▶ **Task**: Write out every line of the records below word for word, leaving out the pictures.

[Item position entries]

-.-.-

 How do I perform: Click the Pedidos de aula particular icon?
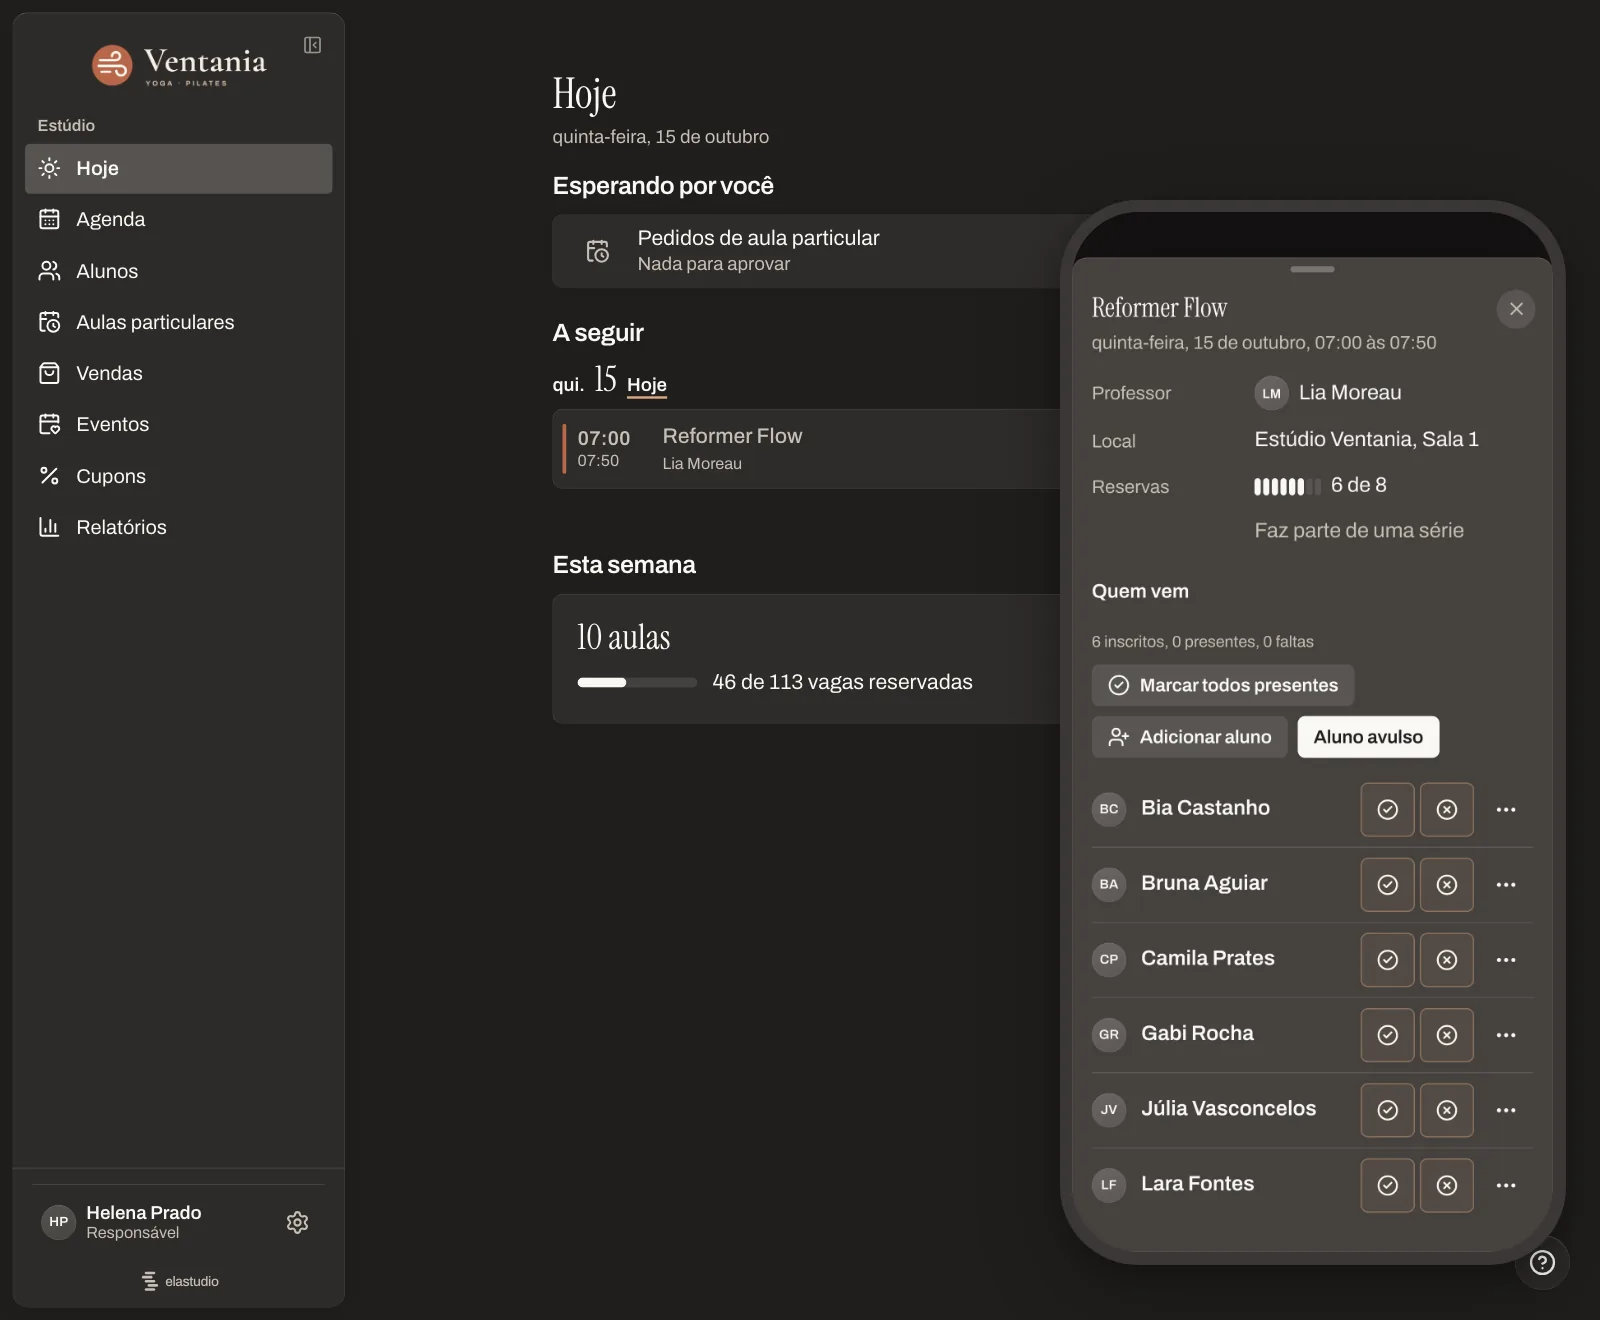coord(597,251)
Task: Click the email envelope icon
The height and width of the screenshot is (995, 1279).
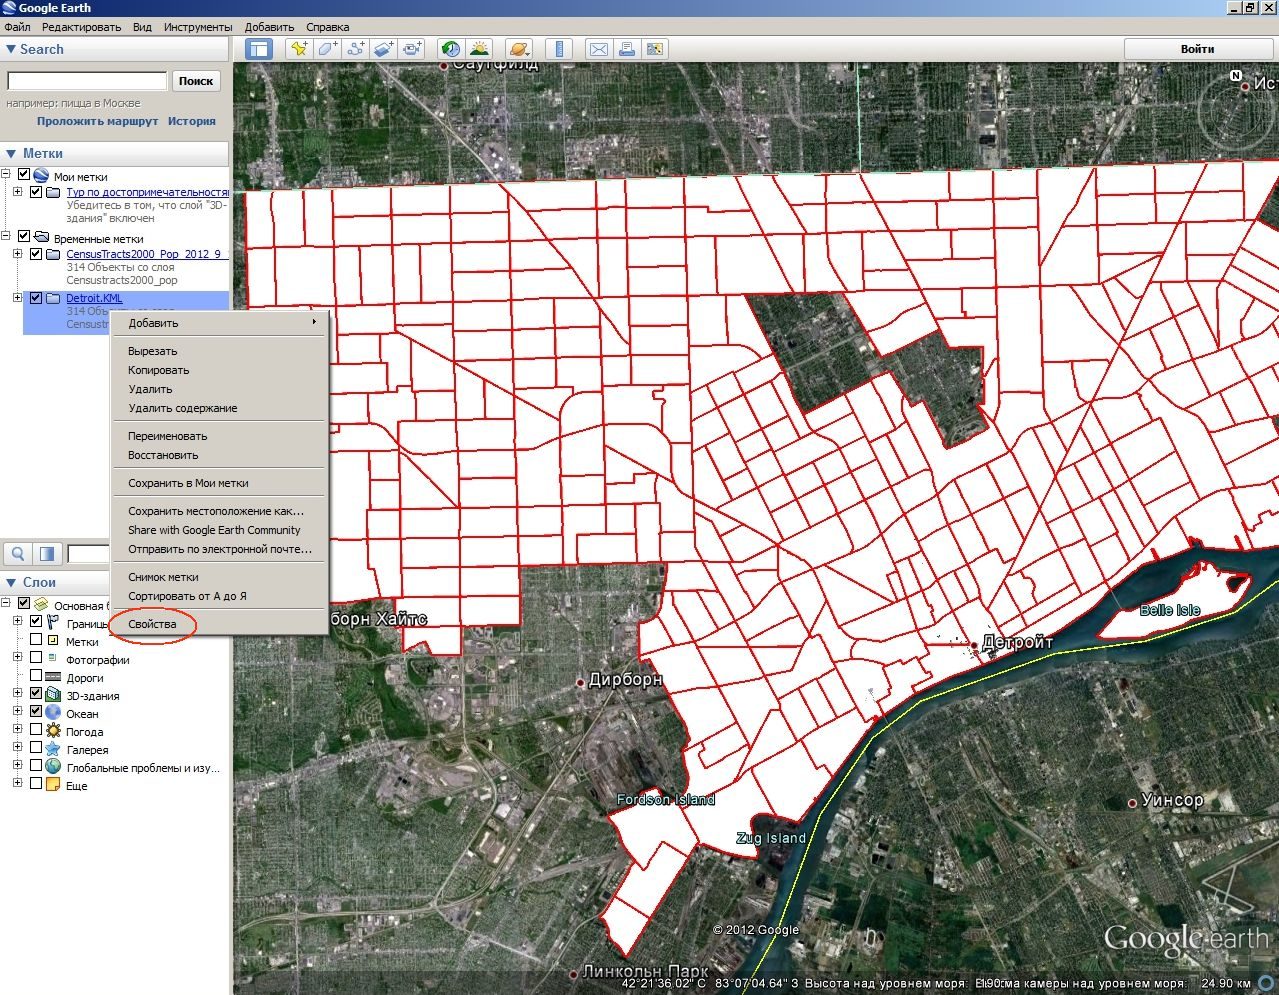Action: (x=599, y=49)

-.-.-

▶ **Solution for this exercise**:
 How do I perform: Click the Pedidos de aula particular icon?
coord(597,251)
Task: Click the email envelope icon
The height and width of the screenshot is (995, 1279).
Action: (x=599, y=49)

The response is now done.